_THE INPUT_
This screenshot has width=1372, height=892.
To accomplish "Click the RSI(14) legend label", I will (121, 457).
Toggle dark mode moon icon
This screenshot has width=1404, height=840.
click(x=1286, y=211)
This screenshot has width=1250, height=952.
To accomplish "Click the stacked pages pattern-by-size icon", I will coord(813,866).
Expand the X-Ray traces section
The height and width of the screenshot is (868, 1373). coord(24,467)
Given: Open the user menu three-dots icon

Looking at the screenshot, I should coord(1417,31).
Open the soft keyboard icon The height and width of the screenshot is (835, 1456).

_WHAT IS NEEDED_
Repeat all the records without altering a single word.

_YOUR SOLUTION_
This screenshot has width=1372, height=892.
To accomplish "Click the RSI(14) legend label", I will (121, 457).
Toggle dark mode moon icon
This screenshot has width=1404, height=840.
click(x=1286, y=211)
This screenshot has width=1250, height=952.
To accomplish "Click the stacked pages pattern-by-size icon", I will coord(813,866).
Expand the X-Ray traces section
The height and width of the screenshot is (868, 1373). coord(24,467)
Given: Open the user menu three-dots icon

Looking at the screenshot, I should coord(1417,31).
Open the soft keyboard icon The height and width of the screenshot is (835, 1456).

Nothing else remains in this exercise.